▶ Work to be completed
Render all of the records below as a numbered list, omitting any blank lines.

▶ Exercise input
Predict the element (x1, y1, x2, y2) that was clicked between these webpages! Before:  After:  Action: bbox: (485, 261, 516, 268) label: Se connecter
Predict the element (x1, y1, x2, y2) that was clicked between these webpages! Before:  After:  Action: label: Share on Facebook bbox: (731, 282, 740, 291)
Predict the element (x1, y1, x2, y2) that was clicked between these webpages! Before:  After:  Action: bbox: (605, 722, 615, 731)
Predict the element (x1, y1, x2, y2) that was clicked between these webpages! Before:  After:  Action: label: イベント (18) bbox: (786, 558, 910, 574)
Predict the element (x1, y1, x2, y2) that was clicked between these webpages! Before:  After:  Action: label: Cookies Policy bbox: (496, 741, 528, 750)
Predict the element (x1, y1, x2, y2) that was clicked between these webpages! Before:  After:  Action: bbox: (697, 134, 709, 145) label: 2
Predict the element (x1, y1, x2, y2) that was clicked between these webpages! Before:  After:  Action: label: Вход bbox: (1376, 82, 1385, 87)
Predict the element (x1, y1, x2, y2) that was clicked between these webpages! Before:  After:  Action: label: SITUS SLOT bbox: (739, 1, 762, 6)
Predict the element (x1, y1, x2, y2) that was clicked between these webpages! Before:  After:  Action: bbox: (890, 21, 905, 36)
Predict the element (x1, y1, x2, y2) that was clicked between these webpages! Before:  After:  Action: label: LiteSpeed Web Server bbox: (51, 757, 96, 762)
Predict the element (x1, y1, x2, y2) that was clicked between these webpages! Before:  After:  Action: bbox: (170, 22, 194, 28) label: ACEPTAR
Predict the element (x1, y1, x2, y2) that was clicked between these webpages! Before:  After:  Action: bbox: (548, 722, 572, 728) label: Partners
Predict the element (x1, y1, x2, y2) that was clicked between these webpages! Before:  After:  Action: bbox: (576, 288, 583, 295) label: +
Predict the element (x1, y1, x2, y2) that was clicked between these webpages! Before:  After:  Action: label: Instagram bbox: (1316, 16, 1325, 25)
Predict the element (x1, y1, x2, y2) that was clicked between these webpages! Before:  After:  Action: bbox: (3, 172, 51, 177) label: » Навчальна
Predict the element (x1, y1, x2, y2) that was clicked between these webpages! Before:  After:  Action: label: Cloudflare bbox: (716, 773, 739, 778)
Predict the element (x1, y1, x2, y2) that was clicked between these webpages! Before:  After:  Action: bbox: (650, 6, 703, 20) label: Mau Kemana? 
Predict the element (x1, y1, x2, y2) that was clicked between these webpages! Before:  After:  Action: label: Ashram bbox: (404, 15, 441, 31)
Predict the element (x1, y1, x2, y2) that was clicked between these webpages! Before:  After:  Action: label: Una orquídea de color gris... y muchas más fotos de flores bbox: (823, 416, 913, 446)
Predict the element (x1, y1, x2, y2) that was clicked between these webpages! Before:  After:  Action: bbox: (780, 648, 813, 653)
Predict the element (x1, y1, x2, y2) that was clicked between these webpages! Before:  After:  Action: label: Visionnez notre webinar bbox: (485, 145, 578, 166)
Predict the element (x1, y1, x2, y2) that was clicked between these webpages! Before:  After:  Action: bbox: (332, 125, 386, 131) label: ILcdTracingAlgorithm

▶ Answer to the exercise
1. Predict the element (x1, y1, x2, y2) that was clicked between these webpages! Before:  After:  Action: bbox: (485, 261, 516, 268) label: Se connecter
2. Predict the element (x1, y1, x2, y2) that was clicked between these webpages! Before:  After:  Action: label: Share on Facebook bbox: (731, 282, 740, 291)
3. Predict the element (x1, y1, x2, y2) that was clicked between these webpages! Before:  After:  Action: bbox: (605, 722, 615, 731)
4. Predict the element (x1, y1, x2, y2) that was clicked between these webpages! Before:  After:  Action: label: イベント (18) bbox: (786, 558, 910, 574)
5. Predict the element (x1, y1, x2, y2) that was clicked between these webpages! Before:  After:  Action: label: Cookies Policy bbox: (496, 741, 528, 750)
6. Predict the element (x1, y1, x2, y2) that was clicked between these webpages! Before:  After:  Action: bbox: (697, 134, 709, 145) label: 2
7. Predict the element (x1, y1, x2, y2) that was clicked between these webpages! Before:  After:  Action: label: Вход bbox: (1376, 82, 1385, 87)
8. Predict the element (x1, y1, x2, y2) that was clicked between these webpages! Before:  After:  Action: label: SITUS SLOT bbox: (739, 1, 762, 6)
9. Predict the element (x1, y1, x2, y2) that was clicked between these webpages! Before:  After:  Action: bbox: (890, 21, 905, 36)
10. Predict the element (x1, y1, x2, y2) that was clicked between these webpages! Before:  After:  Action: label: LiteSpeed Web Server bbox: (51, 757, 96, 762)
11. Predict the element (x1, y1, x2, y2) that was clicked between these webpages! Before:  After:  Action: bbox: (170, 22, 194, 28) label: ACEPTAR
12. Predict the element (x1, y1, x2, y2) that was clicked between these webpages! Before:  After:  Action: bbox: (548, 722, 572, 728) label: Partners
13. Predict the element (x1, y1, x2, y2) that was clicked between these webpages! Before:  After:  Action: bbox: (576, 288, 583, 295) label: +
14. Predict the element (x1, y1, x2, y2) that was clicked between these webpages! Before:  After:  Action: label: Instagram bbox: (1316, 16, 1325, 25)
15. Predict the element (x1, y1, x2, y2) that was clicked between these webpages! Before:  After:  Action: bbox: (3, 172, 51, 177) label: » Навчальна
16. Predict the element (x1, y1, x2, y2) that was clicked between these webpages! Before:  After:  Action: label: Cloudflare bbox: (716, 773, 739, 778)
17. Predict the element (x1, y1, x2, y2) that was clicked between these webpages! Before:  After:  Action: bbox: (650, 6, 703, 20) label: Mau Kemana? 
18. Predict the element (x1, y1, x2, y2) that was clicked between these webpages! Before:  After:  Action: label: Ashram bbox: (404, 15, 441, 31)
19. Predict the element (x1, y1, x2, y2) that was clicked between these webpages! Before:  After:  Action: label: Una orquídea de color gris... y muchas más fotos de flores bbox: (823, 416, 913, 446)
20. Predict the element (x1, y1, x2, y2) that was clicked between these webpages! Before:  After:  Action: bbox: (780, 648, 813, 653)
21. Predict the element (x1, y1, x2, y2) that was clicked between these webpages! Before:  After:  Action: label: Visionnez notre webinar bbox: (485, 145, 578, 166)
22. Predict the element (x1, y1, x2, y2) that was clicked between these webpages! Before:  After:  Action: bbox: (332, 125, 386, 131) label: ILcdTracingAlgorithm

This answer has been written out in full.